■ **MATERIAL SHOWN**
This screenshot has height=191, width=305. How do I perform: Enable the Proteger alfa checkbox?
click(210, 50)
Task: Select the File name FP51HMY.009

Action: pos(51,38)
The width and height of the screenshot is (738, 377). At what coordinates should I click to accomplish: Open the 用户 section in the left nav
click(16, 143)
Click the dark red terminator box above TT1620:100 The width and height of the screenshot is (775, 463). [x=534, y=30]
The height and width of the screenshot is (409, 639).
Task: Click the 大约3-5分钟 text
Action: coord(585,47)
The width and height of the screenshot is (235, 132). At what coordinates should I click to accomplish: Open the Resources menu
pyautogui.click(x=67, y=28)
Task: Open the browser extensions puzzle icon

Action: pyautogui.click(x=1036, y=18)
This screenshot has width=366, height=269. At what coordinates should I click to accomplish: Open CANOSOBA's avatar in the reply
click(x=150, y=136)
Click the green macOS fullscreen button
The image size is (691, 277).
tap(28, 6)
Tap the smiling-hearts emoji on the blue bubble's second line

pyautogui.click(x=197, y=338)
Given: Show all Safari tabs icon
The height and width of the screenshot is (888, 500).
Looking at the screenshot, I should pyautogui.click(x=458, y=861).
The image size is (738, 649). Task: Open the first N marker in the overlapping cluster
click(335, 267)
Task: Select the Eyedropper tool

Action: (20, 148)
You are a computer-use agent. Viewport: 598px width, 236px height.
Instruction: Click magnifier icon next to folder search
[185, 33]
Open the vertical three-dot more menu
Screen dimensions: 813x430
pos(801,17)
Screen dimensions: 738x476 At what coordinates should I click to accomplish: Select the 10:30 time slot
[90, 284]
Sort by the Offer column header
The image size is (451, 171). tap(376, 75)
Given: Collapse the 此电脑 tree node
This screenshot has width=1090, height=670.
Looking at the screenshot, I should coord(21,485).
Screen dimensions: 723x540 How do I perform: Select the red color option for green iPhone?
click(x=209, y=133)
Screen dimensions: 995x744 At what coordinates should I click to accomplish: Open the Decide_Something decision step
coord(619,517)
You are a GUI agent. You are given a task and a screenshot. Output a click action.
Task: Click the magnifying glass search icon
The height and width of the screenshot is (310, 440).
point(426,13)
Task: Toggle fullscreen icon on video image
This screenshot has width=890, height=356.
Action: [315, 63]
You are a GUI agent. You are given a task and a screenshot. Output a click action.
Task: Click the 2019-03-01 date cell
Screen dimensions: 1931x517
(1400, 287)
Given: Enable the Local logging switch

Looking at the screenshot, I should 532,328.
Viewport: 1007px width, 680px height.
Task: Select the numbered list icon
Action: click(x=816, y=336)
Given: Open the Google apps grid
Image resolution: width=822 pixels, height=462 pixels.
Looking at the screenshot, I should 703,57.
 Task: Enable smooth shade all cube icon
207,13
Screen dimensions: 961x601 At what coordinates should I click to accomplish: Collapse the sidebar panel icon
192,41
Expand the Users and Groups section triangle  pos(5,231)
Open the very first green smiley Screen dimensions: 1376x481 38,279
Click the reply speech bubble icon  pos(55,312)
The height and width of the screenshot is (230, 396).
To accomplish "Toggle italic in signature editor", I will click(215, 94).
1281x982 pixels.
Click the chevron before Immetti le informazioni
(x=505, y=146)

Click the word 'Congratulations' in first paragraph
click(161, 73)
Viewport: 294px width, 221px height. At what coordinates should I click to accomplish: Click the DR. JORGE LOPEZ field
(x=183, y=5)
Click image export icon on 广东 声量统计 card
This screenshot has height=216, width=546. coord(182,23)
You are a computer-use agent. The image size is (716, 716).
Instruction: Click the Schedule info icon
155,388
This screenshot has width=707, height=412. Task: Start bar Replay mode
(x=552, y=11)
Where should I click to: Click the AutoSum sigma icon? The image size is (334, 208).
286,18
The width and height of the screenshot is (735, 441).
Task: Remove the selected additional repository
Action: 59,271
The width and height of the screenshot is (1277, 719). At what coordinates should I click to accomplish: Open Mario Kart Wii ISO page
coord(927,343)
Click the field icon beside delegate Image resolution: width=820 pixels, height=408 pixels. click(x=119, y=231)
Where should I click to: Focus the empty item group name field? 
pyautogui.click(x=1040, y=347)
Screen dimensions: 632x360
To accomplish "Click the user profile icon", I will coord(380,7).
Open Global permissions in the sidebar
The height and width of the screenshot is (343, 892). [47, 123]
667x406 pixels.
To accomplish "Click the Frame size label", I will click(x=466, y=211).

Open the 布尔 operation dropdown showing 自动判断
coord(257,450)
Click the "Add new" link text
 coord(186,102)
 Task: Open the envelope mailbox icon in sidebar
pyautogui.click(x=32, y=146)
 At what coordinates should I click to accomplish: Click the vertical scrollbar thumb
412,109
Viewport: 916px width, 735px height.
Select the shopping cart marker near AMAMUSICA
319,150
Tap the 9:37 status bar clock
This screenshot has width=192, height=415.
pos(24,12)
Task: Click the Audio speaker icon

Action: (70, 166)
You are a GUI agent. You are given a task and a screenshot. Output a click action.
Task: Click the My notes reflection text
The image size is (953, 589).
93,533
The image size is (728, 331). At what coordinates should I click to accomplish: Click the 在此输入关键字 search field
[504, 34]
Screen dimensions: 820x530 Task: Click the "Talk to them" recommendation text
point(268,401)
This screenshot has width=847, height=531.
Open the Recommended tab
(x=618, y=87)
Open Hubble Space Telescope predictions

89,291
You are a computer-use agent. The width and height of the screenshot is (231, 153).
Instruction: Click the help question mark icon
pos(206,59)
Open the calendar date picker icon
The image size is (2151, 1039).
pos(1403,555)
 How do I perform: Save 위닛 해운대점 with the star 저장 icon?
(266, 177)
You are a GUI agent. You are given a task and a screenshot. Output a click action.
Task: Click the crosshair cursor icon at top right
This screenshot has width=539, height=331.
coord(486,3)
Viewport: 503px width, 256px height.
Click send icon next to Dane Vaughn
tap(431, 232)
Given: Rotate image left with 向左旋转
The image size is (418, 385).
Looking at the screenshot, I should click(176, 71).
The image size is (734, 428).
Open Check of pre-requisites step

■ **WORK REQUIRED**
All lines from the one with "Given: Rotate image left with 向左旋转" onward to the end of the records above should be repeated exactly, and only those lines.

■ **YOUR SOLUTION**
Given: Rotate image left with 向左旋转
The image size is (418, 385).
Looking at the screenshot, I should click(176, 71).
The image size is (734, 428).
Open Check of pre-requisites step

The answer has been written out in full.